TASK INSTRUCTIONS
Go through the data and copy each line where the string "computer" appears.

Collected data entries
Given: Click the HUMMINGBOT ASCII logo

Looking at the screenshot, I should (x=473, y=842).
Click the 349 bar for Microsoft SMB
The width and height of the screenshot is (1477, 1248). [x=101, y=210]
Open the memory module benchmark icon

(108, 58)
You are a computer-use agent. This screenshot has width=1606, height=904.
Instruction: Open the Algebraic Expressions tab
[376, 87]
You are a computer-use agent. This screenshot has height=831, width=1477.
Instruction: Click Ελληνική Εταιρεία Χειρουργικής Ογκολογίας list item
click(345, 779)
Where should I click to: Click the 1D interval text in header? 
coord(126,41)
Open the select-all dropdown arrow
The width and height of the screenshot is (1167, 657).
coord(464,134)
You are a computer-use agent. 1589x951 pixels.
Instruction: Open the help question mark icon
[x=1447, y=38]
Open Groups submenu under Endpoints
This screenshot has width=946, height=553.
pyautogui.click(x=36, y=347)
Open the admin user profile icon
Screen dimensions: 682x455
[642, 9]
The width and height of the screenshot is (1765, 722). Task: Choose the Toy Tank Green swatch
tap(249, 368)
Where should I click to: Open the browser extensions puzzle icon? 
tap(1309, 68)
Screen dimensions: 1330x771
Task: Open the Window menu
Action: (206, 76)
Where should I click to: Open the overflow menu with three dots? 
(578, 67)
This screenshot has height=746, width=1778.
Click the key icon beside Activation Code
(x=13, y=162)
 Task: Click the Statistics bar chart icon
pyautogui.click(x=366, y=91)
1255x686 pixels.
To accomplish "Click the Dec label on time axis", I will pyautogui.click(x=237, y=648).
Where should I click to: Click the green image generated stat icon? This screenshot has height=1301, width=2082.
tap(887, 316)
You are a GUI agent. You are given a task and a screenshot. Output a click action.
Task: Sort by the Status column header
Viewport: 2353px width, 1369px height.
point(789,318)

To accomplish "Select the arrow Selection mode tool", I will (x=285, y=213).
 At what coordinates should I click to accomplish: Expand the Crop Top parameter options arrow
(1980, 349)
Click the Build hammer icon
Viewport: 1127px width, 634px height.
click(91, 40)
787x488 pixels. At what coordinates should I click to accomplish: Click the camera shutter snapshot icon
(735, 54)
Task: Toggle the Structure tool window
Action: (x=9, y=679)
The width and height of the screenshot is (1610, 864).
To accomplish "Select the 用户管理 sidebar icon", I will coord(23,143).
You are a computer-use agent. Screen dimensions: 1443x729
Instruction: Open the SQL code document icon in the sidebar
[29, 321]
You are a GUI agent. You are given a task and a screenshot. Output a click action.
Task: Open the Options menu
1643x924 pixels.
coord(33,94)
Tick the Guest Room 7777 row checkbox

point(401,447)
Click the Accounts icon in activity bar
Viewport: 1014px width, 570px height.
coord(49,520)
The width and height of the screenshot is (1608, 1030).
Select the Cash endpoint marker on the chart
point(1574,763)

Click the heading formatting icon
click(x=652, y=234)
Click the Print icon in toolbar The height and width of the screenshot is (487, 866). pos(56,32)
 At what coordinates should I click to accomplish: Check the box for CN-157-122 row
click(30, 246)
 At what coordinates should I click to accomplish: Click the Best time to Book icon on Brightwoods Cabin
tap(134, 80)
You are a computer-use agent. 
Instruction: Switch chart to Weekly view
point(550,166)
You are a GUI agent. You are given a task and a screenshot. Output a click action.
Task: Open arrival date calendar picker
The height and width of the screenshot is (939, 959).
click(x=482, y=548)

EXPECTED OUTPUT
You are a computer-use agent. This screenshot has width=1606, height=904.
You are a computer-use agent. This screenshot has height=831, width=1477.
You are a computer-use agent. 1589x951 pixels.
You are a computer-use agent. Screen dimensions: 1443x729
You are a computer-use agent. 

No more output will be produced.